Then there’s a hand scribbling blood-colored ink onto white paper.
Then Mum’s calling from downstairs.
“Liam! Phone call for you!”
15
A woman’s voice, urgent.
“Is that Liam? Liam Lynch?”
“Yes.”
“You’re a friend of Crystal’s?”
“Yes.”
“Forgive me. I’m Crystal’s foster mum. I’m Marjorie Stone. I’m contacting people she might have been in touch with.”
I know what’s coming. I watch the baby. She’s in a high chair at the table, with a bowl of mashed-up vegetables in front of her.
“She’s disappeared, Liam,” says Mrs. Stone. “Night before last. Wasn’t in her bed yesterday morning.”
Mum’s eyes ask: Who is it? What’s happening?

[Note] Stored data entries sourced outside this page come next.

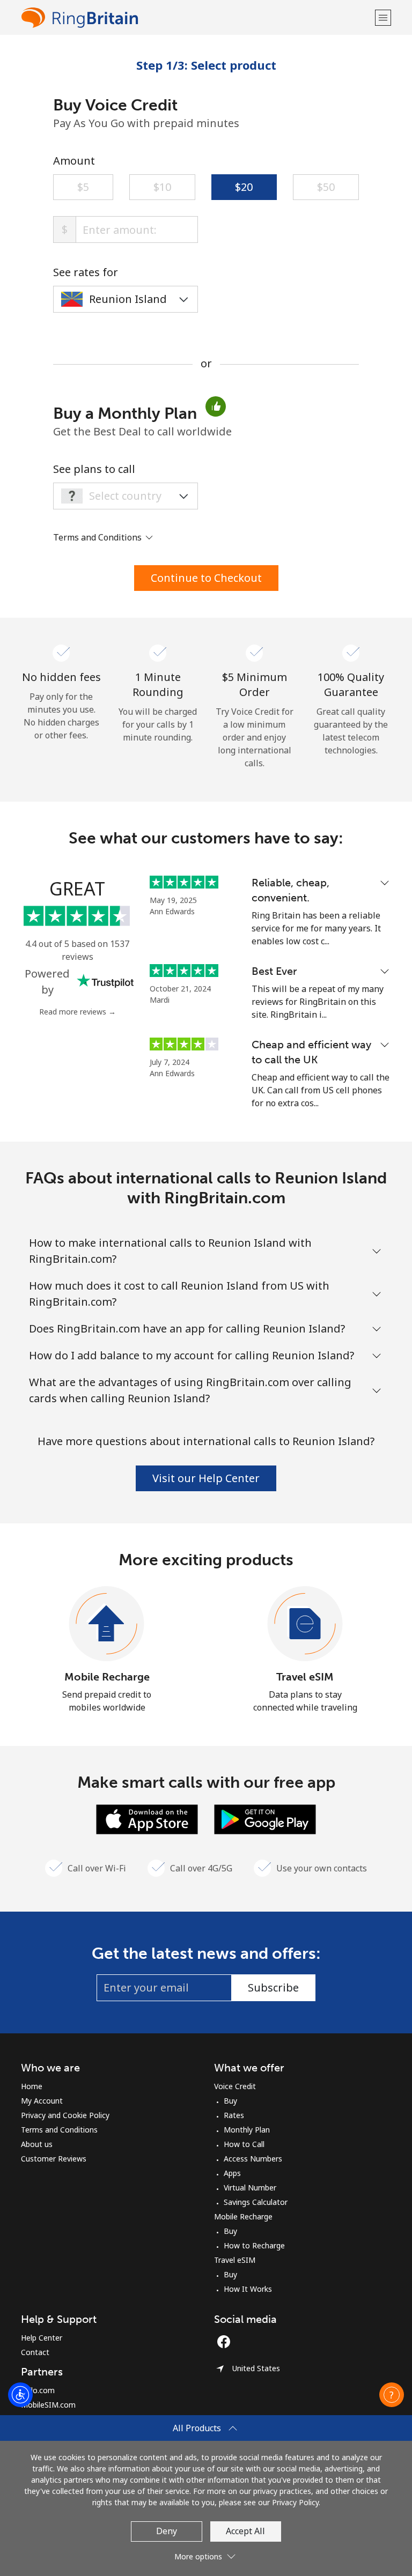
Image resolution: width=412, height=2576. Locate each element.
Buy (230, 2101)
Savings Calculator (256, 2202)
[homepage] (196, 17)
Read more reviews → (77, 1011)
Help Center (41, 2338)
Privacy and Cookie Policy (65, 2115)
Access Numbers (253, 2158)
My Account (42, 2101)
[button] (383, 17)
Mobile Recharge (107, 1676)
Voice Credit (235, 2086)
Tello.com (38, 2390)
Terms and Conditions (59, 2130)
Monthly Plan (247, 2130)
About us (37, 2144)
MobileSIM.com (48, 2405)
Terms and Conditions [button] (98, 537)
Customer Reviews (53, 2158)
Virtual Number (250, 2187)
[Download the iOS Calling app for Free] (147, 1818)
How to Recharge (254, 2245)
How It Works (248, 2289)
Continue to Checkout (206, 578)
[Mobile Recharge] (107, 1624)
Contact (35, 2352)
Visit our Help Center (206, 1478)
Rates (234, 2115)
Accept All (245, 2531)
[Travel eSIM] (305, 1624)
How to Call (244, 2144)
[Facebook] (226, 2341)
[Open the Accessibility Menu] (20, 2394)
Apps (232, 2173)
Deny (166, 2531)
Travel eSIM (305, 1676)
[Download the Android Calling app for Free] (265, 1818)
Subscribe (273, 1987)
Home (31, 2086)
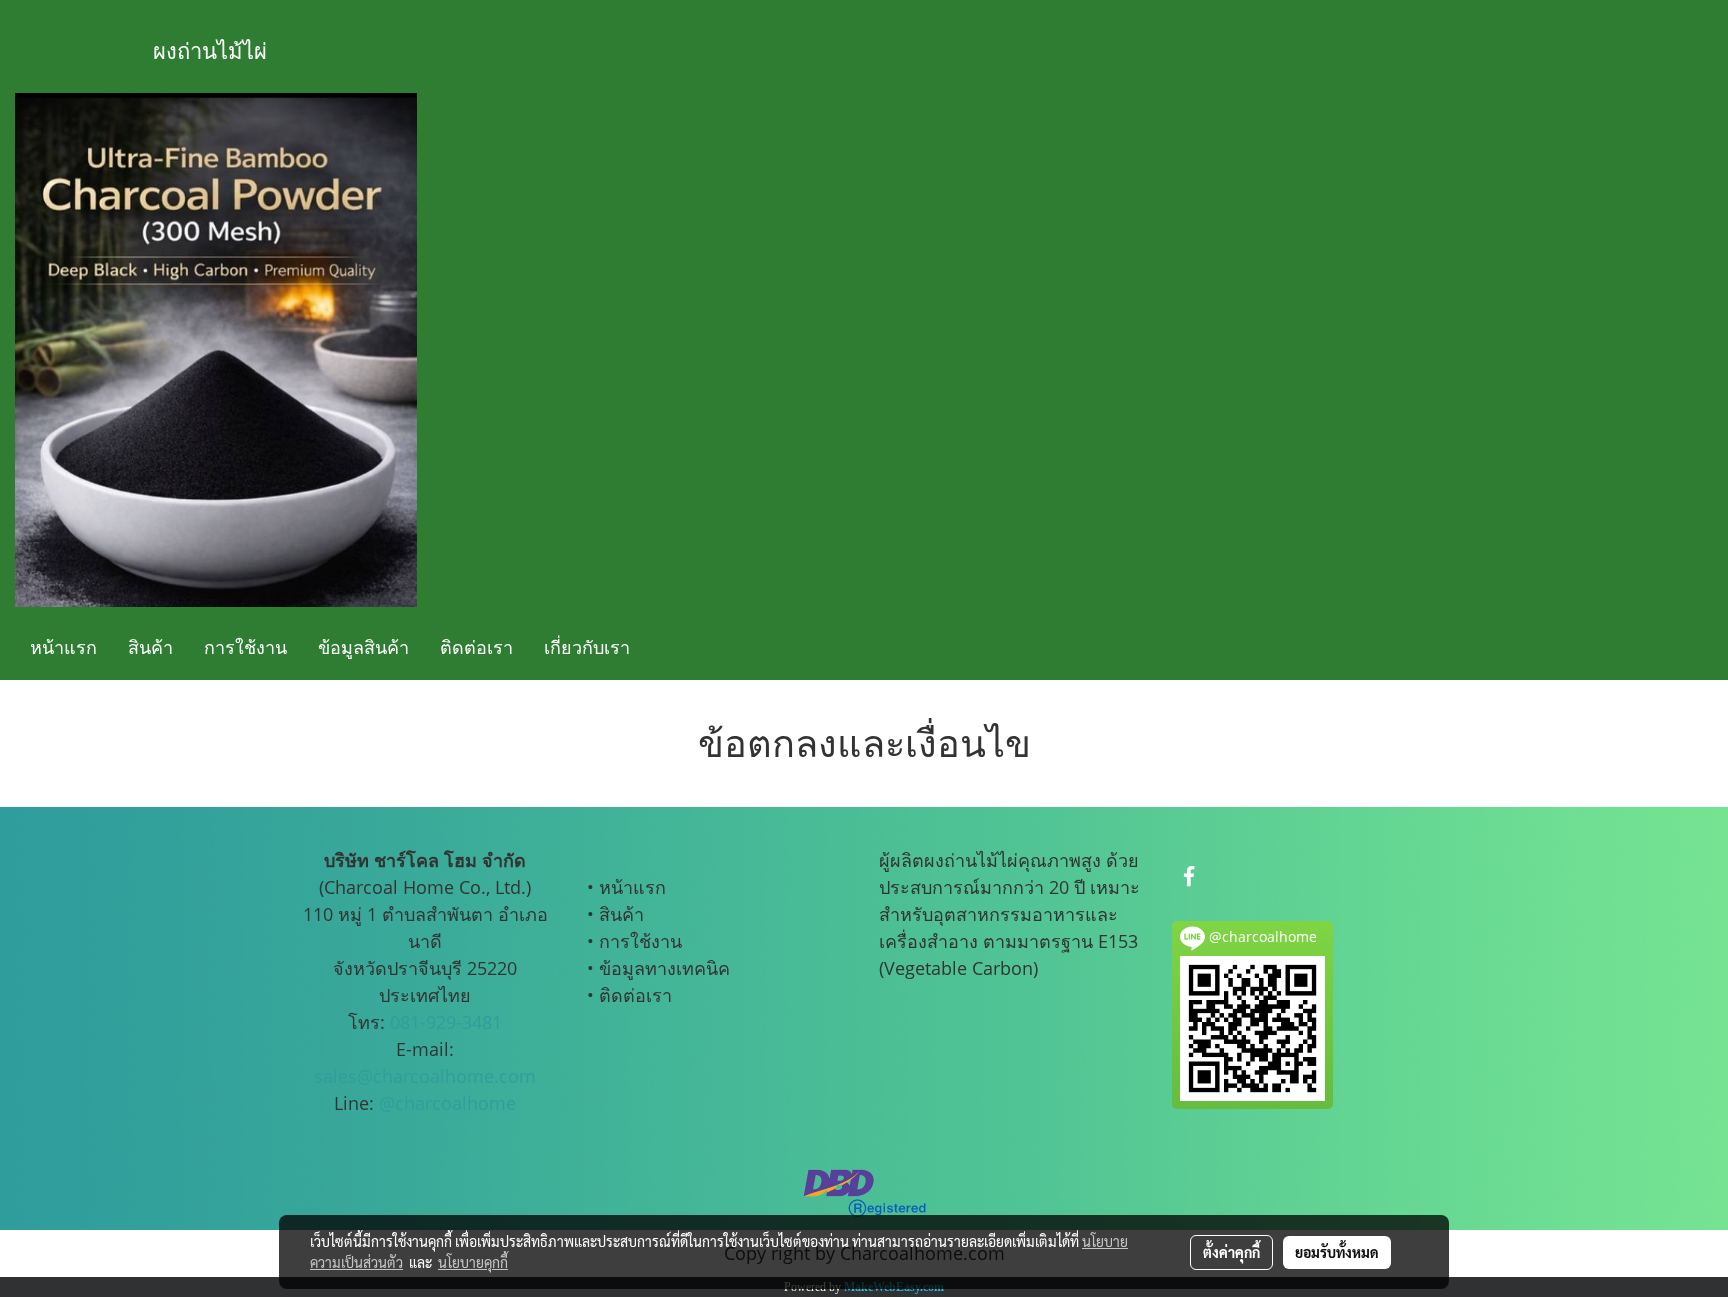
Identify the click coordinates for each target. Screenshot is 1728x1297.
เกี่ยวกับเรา (587, 647)
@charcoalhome (447, 1103)
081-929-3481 (446, 1022)
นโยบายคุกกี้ (473, 1262)
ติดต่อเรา (476, 647)
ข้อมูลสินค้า (363, 647)
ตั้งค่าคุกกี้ (1231, 1252)
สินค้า (150, 647)
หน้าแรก (63, 647)
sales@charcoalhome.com (425, 1076)
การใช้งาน (245, 647)
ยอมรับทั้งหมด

“And her friend,” says Mrs. Stone. “Oliver, the Liberian boy. Him as well.” Her voice catches. She’s crying. “She hasn’t been with us long. It happens all the time, kids running off from foster homes. But she’s young. Have you …”
I see the police car through the kitchen window. It’s coming down the lane. It pulls up outside the house.
“Have you heard anything?” says Mrs. Stone. “She likes you, she talked about you. Has she been in touch?”
“No. No.”
Mum goes to the door. I watch PC Ball and WPC Jenkins coming, straightening their bulletproof vests.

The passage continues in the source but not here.